Corriere del Veneto (Treviso e Belluno)
L’ultimo sms di Mihail: «Ora le taglio la pancia e le strappo il bambino»
Per il giudice è la premeditazione dell’omicidio di Irina
CONEGLIANO «Ma quale tutto ok. Io le taglio la pancia e le strappo via il bambino».
Così parlava Mihail Savciuc di Irina Bacal e del bambino che la 20enne aspettava da lui. Era il 3 marzo 2017, 16 giorni prima dell’omicidio della giovane, avvenuto in un boschetto di Manzana. Mihail lo scriveva in un messaggio a un’amica che cercava di rassicurarlo sul «problema» della gravidanza dell’ex fidanzata. Il retroscena emerge dalle motivazioni della sentenza di primo grado, emessa dal gip Piera De Stefani che ha condannato Savciuc a 30 anni di carcere con rito abbreviato.

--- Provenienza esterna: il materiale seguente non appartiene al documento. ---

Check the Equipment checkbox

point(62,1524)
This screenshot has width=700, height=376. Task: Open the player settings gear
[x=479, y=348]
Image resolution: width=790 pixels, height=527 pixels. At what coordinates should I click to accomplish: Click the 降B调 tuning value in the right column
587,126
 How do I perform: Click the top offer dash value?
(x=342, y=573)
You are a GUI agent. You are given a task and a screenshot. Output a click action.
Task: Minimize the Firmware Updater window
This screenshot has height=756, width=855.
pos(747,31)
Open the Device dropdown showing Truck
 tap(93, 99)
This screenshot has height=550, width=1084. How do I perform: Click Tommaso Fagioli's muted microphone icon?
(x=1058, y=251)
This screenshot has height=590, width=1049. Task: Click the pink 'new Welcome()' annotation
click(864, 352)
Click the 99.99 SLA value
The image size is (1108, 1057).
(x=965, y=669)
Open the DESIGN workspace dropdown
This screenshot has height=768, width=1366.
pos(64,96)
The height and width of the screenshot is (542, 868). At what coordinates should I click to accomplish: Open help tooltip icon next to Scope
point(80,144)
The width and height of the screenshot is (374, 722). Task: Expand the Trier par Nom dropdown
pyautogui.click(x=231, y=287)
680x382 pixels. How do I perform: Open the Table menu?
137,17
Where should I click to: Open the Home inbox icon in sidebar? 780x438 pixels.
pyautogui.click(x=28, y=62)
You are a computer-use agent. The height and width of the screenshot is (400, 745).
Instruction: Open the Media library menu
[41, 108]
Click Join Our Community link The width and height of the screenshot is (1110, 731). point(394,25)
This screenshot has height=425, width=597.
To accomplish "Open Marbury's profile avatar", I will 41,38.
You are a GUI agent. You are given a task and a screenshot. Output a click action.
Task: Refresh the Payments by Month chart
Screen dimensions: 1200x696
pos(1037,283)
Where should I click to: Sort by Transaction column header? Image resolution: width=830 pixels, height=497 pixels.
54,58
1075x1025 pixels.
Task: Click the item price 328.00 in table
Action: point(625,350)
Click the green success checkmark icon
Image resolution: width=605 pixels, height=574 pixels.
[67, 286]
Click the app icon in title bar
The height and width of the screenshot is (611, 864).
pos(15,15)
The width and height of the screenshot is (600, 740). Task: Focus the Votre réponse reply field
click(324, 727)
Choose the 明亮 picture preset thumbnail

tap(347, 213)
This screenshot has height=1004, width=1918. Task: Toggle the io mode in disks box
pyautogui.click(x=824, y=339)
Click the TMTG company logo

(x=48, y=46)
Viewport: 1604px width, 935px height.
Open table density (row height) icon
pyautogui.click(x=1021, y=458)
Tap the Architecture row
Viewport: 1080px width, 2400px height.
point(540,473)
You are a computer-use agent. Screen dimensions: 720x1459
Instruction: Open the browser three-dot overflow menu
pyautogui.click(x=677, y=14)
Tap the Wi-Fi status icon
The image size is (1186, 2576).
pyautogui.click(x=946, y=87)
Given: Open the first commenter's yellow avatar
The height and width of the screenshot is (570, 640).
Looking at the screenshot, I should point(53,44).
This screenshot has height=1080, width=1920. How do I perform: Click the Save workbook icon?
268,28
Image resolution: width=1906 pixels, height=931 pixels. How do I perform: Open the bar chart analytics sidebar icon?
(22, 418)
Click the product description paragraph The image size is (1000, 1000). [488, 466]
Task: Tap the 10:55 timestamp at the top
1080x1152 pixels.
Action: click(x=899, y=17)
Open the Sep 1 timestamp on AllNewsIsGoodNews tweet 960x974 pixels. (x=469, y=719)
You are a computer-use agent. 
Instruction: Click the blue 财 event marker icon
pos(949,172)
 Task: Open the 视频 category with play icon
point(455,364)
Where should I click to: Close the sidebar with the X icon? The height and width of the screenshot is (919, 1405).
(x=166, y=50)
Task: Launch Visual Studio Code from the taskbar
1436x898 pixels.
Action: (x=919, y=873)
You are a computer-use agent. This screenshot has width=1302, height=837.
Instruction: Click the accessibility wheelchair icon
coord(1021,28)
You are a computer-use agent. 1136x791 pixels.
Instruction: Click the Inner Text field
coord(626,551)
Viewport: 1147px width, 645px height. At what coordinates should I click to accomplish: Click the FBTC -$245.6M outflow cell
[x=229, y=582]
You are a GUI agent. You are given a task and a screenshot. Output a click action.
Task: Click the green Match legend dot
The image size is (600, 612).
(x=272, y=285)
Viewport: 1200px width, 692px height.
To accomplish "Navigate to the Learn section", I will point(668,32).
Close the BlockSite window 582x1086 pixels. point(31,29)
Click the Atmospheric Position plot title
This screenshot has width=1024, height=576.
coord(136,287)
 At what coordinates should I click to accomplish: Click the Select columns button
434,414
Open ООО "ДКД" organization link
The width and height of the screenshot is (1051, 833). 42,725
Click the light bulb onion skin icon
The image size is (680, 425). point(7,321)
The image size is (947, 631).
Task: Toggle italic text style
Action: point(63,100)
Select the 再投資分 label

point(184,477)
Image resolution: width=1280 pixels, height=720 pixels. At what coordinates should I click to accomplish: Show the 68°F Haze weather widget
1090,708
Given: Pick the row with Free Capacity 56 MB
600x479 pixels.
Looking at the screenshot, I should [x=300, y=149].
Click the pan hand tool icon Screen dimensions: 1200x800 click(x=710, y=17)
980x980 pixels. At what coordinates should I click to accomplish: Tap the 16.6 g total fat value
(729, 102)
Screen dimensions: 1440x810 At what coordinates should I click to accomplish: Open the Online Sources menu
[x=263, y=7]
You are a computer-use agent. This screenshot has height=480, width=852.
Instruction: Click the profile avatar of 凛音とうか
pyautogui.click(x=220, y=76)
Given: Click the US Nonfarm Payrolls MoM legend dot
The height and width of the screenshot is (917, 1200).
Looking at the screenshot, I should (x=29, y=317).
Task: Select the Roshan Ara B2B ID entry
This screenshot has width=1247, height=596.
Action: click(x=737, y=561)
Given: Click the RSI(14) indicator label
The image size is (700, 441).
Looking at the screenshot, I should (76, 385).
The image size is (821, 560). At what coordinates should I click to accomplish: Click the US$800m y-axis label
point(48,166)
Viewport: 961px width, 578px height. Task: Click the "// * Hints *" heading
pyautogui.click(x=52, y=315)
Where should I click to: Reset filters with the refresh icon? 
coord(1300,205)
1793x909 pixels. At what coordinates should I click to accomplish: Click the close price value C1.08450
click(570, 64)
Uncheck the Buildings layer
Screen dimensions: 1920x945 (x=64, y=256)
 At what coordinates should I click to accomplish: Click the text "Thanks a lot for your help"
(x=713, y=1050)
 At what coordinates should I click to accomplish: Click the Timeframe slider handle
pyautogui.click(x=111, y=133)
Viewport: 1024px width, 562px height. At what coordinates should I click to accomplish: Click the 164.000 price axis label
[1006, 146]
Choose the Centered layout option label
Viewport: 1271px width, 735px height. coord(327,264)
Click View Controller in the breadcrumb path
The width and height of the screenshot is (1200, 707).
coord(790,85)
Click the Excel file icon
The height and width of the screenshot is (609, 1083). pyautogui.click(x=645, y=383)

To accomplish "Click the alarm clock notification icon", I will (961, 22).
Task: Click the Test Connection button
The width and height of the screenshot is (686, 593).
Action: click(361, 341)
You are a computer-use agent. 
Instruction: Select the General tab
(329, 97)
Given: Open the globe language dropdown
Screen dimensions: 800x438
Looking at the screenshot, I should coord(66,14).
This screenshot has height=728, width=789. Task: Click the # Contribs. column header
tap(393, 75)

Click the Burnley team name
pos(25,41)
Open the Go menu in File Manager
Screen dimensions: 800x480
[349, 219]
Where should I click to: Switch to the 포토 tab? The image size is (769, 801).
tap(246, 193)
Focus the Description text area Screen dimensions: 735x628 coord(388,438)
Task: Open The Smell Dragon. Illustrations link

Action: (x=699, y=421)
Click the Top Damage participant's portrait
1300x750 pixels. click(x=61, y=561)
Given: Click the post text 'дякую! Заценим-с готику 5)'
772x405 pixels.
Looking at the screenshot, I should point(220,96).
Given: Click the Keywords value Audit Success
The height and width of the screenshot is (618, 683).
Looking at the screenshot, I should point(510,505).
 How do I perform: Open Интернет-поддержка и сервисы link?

Tra pochi giorni ci sarà il processo d’appello e il 21enne tenterà, con un nuovo cambio di difensore (l’avvocato Giorgio Pietramala), di ottenere uno sconto di pena. Il giovane è accusato di omicidio volontario premeditato e pluriaggravato dallo stato di gravidanza della vittima e dai motivi abbietti, oltre che di occultamento di cadavere. Movente del delitto il figlio di quasi 7 mesi, che Irina aspettava dal suo assassino. E che non voleva. Lo ha confessato lui stesso.
Non subito però. Già nel mirino della polizia, il 21enne prima ha fornito quattro versioni diverse cercando di allontanare da sé i sospetti. Solo dopo un colloquio con la sorella Raissa, ha confessato di averla uccisa. Irina gli aveva ribadito quella notte che non si sarebbe sbarazzata del piccolo: «Lo dirò a tuo madre e alla tua nuova fidanzata». Per lui sarebbe stata la fine. «La meschinità del comportamento di Savciuc il quale, pur di non compromettere il suo soddisfacente stile di vita e l’immagine di bravo ragazzo abbia scelto di sopprimere l’esistenza di colei che la metteva a repentaglio con la gravidanza e la nascita del bambino. Evidente la sproporzione incommensurabile e ripugnante tra i contrapposti valori in gioco». Irina è stata uccisa con «modalità brutali» scrive ancora il gip: «Colpita almeno due volte al volto con un sasso, mentre lei cercava di difendersi. E quando è caduta a terra l’ha strangolata».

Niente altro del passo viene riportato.